Cambia il passaggio di funzioni tra giudici e pm, prima 4 possibili ora solo uno nel penale, entro i 10 anni dall’assegnazione della prima sede. Sulla riformulazione della proposta di Zanettin, solo M5s non partecipa al voto. Non è la separazione delle carriere cara al centrodestra e presente nei referendum, ma ci va vicino.
Cambiano le porte girevoli tra magistratura e politica. Questa volta è la riformulazione di un emendamento di Michele Bordo (Pd) e prevede che i magistrati parlamentari, ministri o sottosegretari, alla fine del mandato non rientrino negli uffici giudiziari ma siano collocati fuori ruolo nelle amministrazioni pubbliche. Le toghe con ruoli apicali non politici ma tecnici, come capo di gabinetto in un ministero, invece, cessata la carica rimarranno per un anno fuori ruolo e per i successivi 3 non potranno avere incarichi direttivi o semidirettivi. Infine i magistrati che si candidano ma non vengono eletti non potranno esercitare nelle Regioni dove chiedevano il voto.
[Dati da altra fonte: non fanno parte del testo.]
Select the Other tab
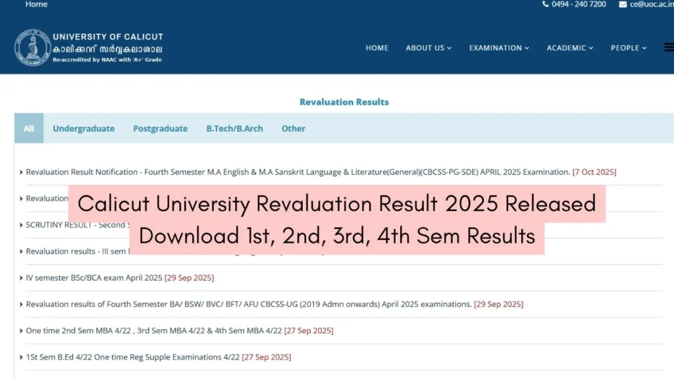 [293, 128]
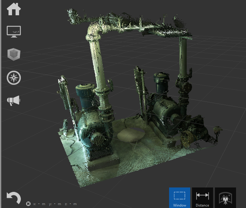Click the right-side vertical pipe
The image size is (246, 208).
(x=183, y=59)
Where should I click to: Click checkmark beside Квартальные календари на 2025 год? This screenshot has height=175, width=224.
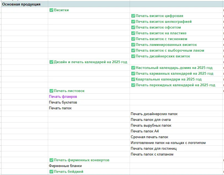point(133,79)
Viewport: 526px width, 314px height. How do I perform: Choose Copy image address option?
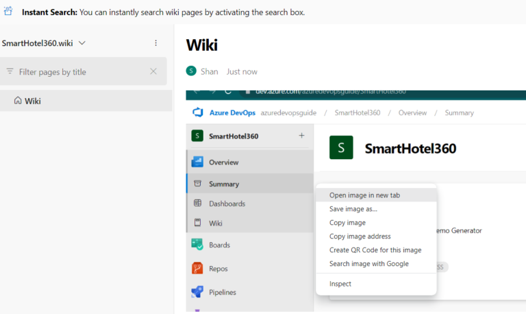coord(360,237)
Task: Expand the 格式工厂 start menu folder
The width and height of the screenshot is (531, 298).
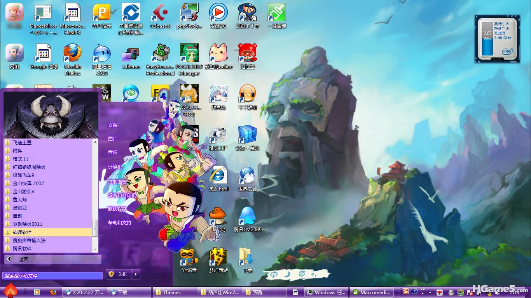Action: pyautogui.click(x=22, y=159)
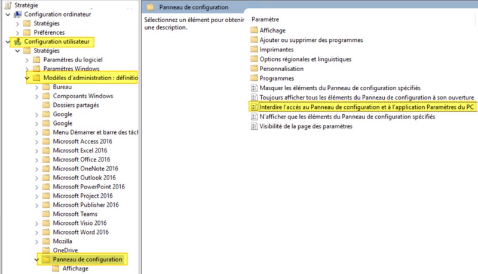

Cambia anche il sistema elettorale al Csm, che sarà misto, binominale con quota proporzionale. Nessun sorteggio temperato dei candidati sostenuto dal centrodestra, ma la commissione ha approvato un emendamento di Roberto Turri della Lega sul sorteggio delle corti d’appello, per formare i collegi in cui si eleggeranno i togati. I distretti di corte d’appello formeranno 4 collegi per i giudici e due per i pm.
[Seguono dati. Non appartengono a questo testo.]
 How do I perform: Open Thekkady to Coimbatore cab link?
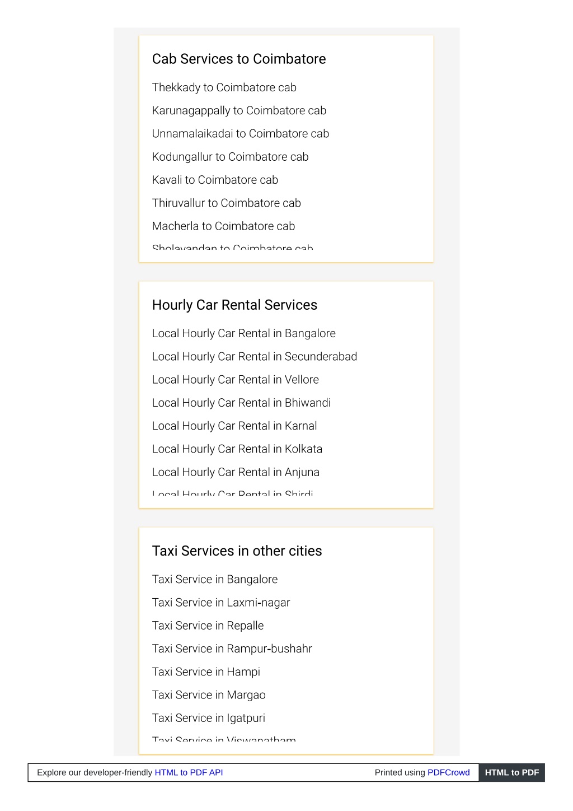[x=224, y=87]
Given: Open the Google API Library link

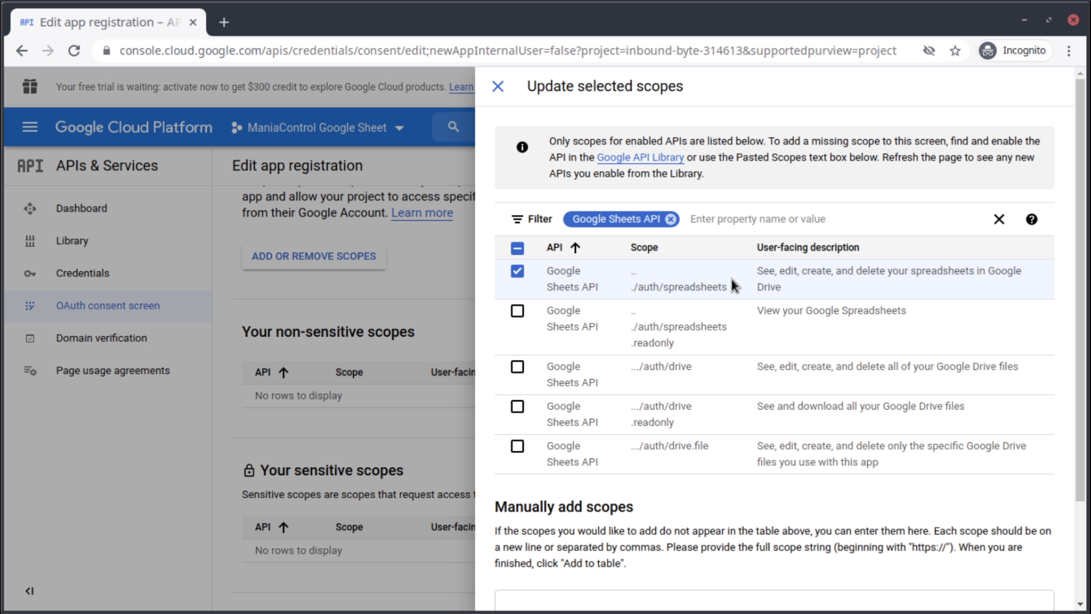Looking at the screenshot, I should tap(639, 157).
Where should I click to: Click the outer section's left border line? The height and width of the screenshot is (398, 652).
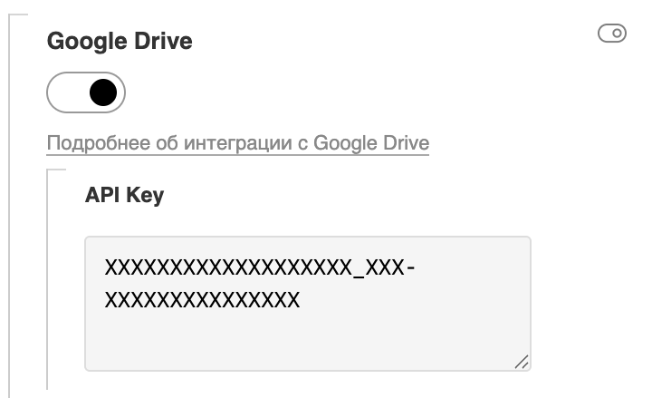(10, 209)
Cambia qualcosa nelle valutazioni di professionalità dei magistrati, con l’arrivo del fascicolo con successi e insuccessi di giudici e pm, per inchieste, processi, misure cautelari, fortemente voluto da Enrico Costa di Azione. E a votare per la carriera dei magistrati, nei consigli giudiziari, ci saranno anche gli avvocati.
Cambiano le regole per l’assegnazione di incarichi direttivi e semidirettivi, per impedire le nomine «a pacchetto» gestite dalle correnti. Il Csm dovrà seguire l’ordine cronologico delle scoperture e ci saranno norme di trasparenza, oltre all’obbligo di audizione di almeno 3 candidati.
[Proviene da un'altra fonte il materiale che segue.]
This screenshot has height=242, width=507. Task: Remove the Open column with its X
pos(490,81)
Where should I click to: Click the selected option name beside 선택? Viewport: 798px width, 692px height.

Cambia qualcosa per la custodia cautelare, se compare un illecito disciplinare per chi ha voluto un provvedimento restrittivo della libertà personale senza i presupposti di legge.
L’Anm, associazione nazionale dei magistrati però non ci sta e per martedì ha convocato il comitato direttivo, proprio nella data in cui la riforma sarà in discussione in aula. I magistrati stanno pensando anche ad uno sciopero per questa riforma. Alcune delle norme per loro sono punitive e stravolgono la Costituzione.
Cambia comunque troppo per l’Anm, che boccia la riforma Cartabia e, spinta dalle correnti di sinistra di Area, minaccia uno sciopero. L’assemblea è convocata per il 30 aprile.
Ma la maggioranza esulta per il risultato raggiunto. Dopo un percorso lungo e travagliato si è arrivati al testo finale. “Alla fine, tra difficoltà di vario genere, è uscito un testo che presenta innovazioni significative, che potranno aiutare a superare conservatorismi e autoreferenzialità della magistratura, contribuendo alla sua autorigenerazione.” Commenta così il deputato Pd Verini. “Al tempo stesso siamo riusciti a tutelare i principi – irrinunciabili e costituzionali – dell’indipendenza della magistratura, che alcuni emendamenti minacciavano, come quelli sul sorteggio e sulla responsabilità civile diretta. Ora l’aula voterà una riforma, dopo quelle del processo penale e civile, che potrà aiutare la giustizia italiana ad essere più giusta, efficace, europea”.